Laughing at the obviously youthful folly of the boys before them, but also cognizant of the boys’ power not yet fully mastered, the men and women began to advance, their blades upraised, shining in the misty green light of the forest.

Lorcan, smiling widely at the challenge, gave a casual flick of his wrist, handily unleashing a wall of water and earth to meet Certas’ flames. As water-logged earth met fire, flame died, and steam boiled in the air, forming a solid wall of crystallized rock between the two combatants.

Leaving the elemental leader to his friend, Shymon drew forth his two great battle axes, the two two-handed weapons grasped easily in his large meaty hands. Even as he unsheathed the massive weapons his center reached out pulling in golden threadlike elements of fire from the camp nearby, strengthening his heart even as gritty brown ribbons of earth seeped into his muscles, wrapping around them and delivering the power and grace of the dragon.        

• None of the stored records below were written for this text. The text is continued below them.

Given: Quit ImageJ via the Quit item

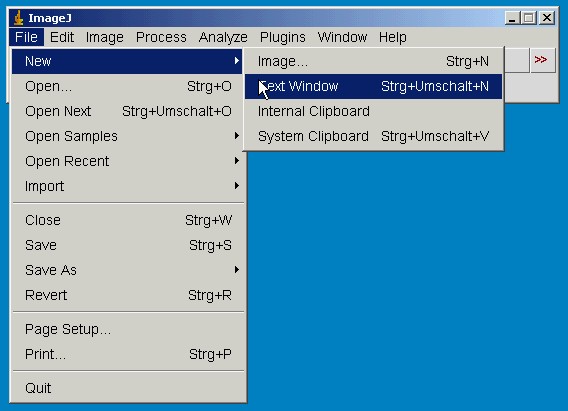Looking at the screenshot, I should coord(127,388).
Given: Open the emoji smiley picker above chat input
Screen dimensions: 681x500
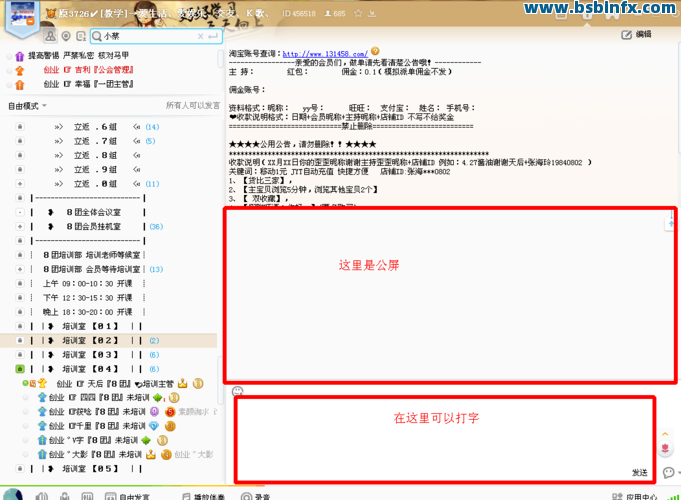Looking at the screenshot, I should click(x=238, y=391).
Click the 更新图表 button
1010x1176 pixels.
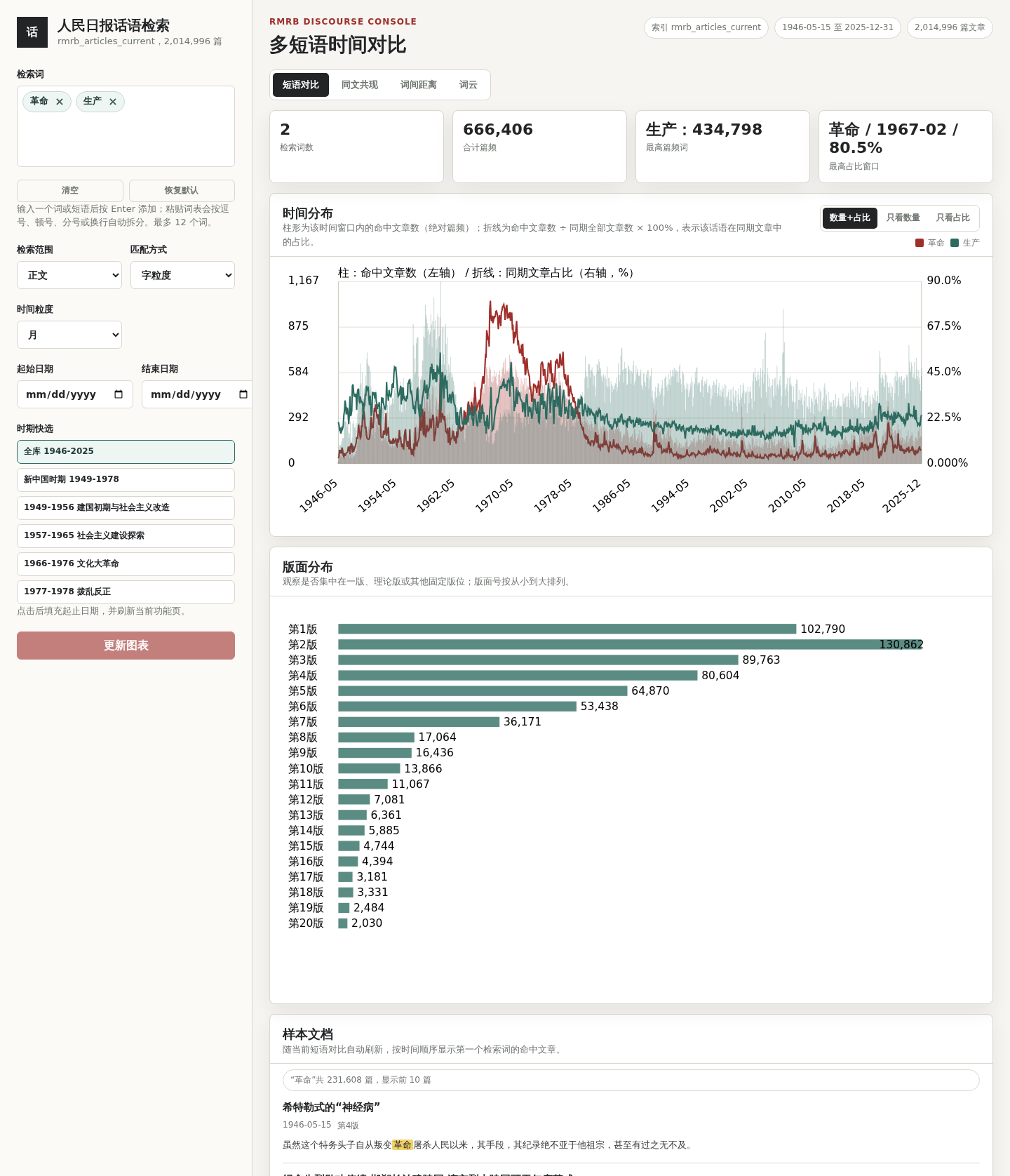coord(126,646)
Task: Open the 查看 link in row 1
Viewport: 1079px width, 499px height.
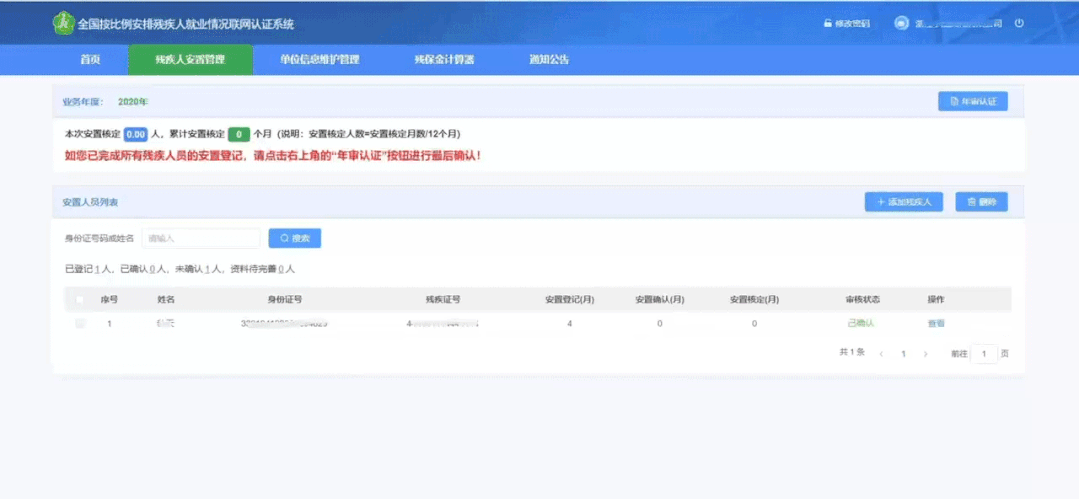Action: pos(935,323)
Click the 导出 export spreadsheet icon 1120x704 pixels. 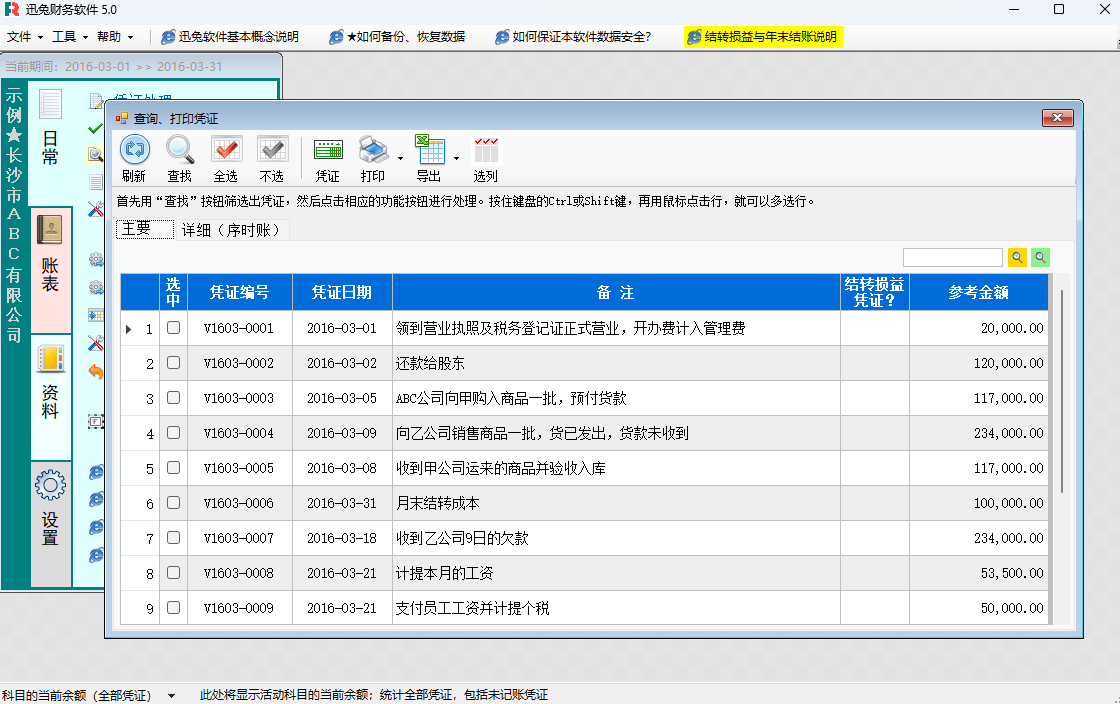[429, 151]
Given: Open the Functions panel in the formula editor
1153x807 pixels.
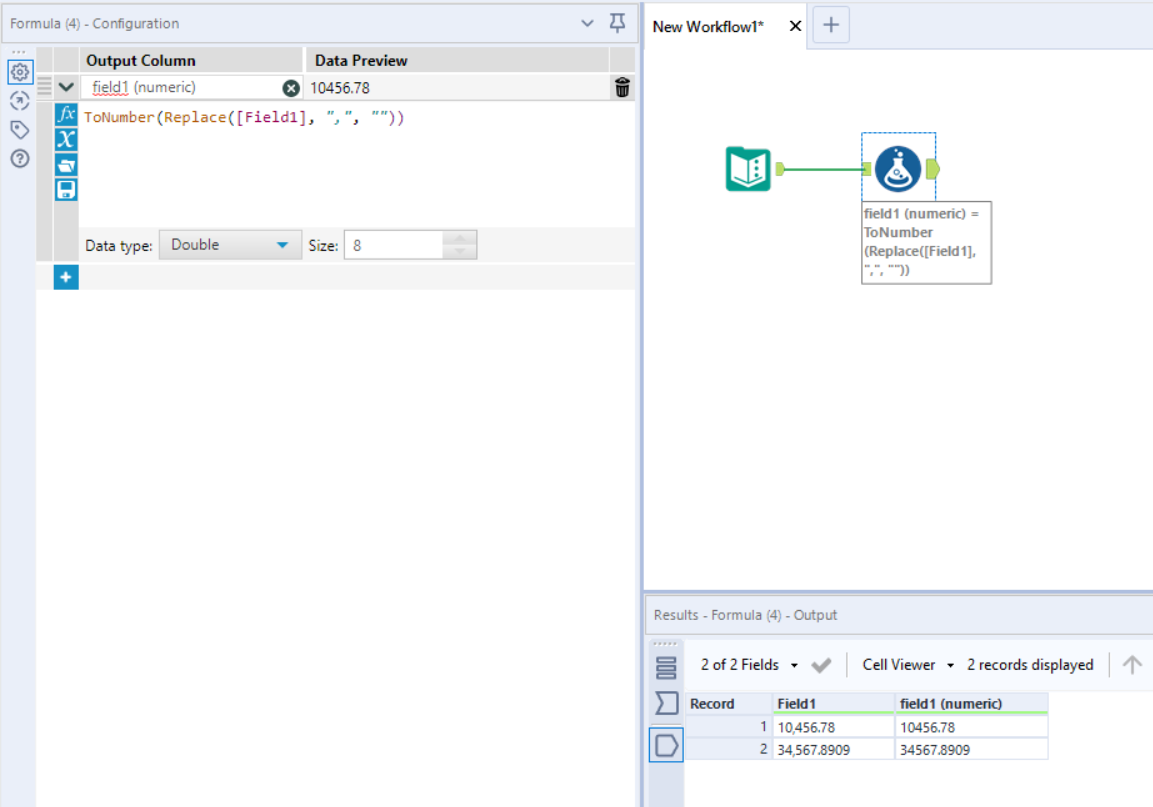Looking at the screenshot, I should [65, 114].
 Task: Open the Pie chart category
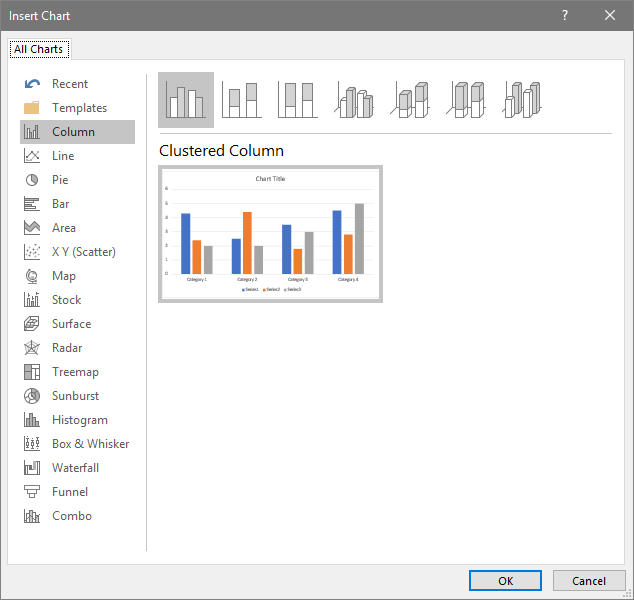[60, 180]
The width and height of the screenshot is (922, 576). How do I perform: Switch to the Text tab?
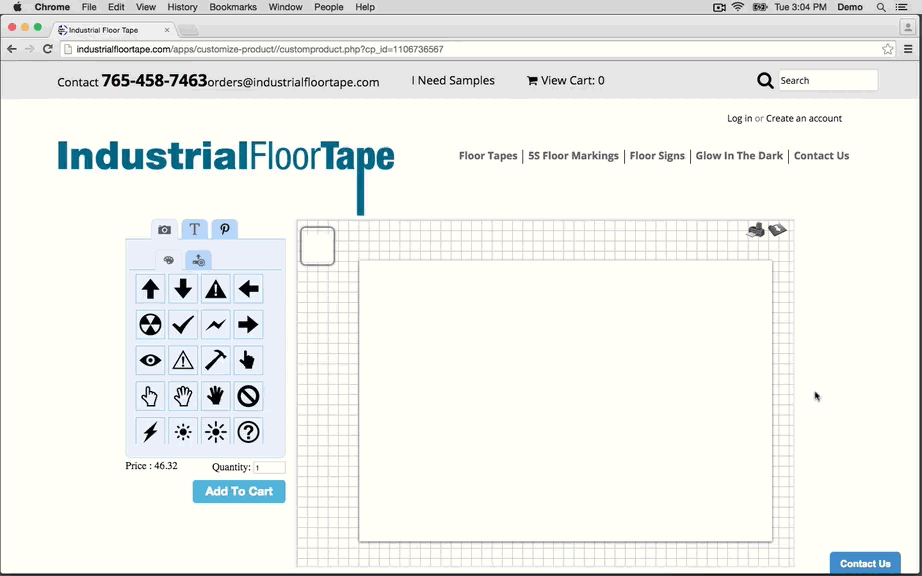pyautogui.click(x=195, y=230)
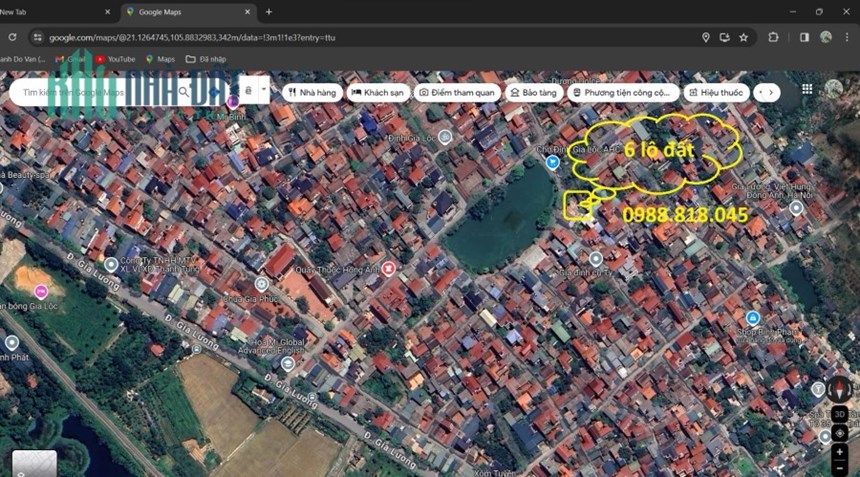Click the Chợ Đình Gia Lộc map marker

coord(552,162)
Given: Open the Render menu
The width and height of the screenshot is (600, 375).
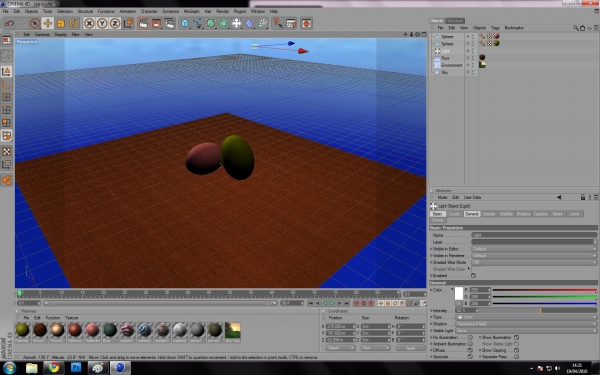Looking at the screenshot, I should tap(222, 11).
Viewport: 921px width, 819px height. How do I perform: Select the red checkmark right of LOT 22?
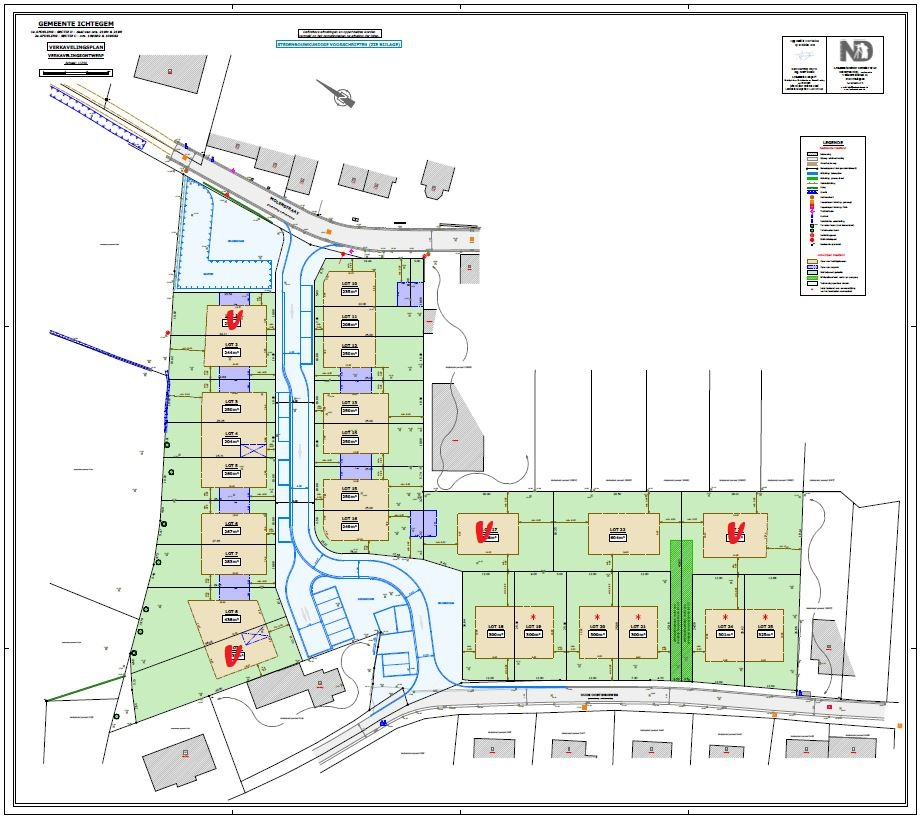(x=737, y=531)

Axe blades whirling, Shymon crouched and launched himself high into the air, soaring and spinning like the ancient winged beasts in a warm updraft, clean across the clearing. Axes spun and swooped in sync with his flight, neatly cleaving the heads from two unprepared foes before he landed with concussive force, crouched on one knee. Great blades poised for attack; he raised his eyes to face the ten remaining rebels arrayed before him.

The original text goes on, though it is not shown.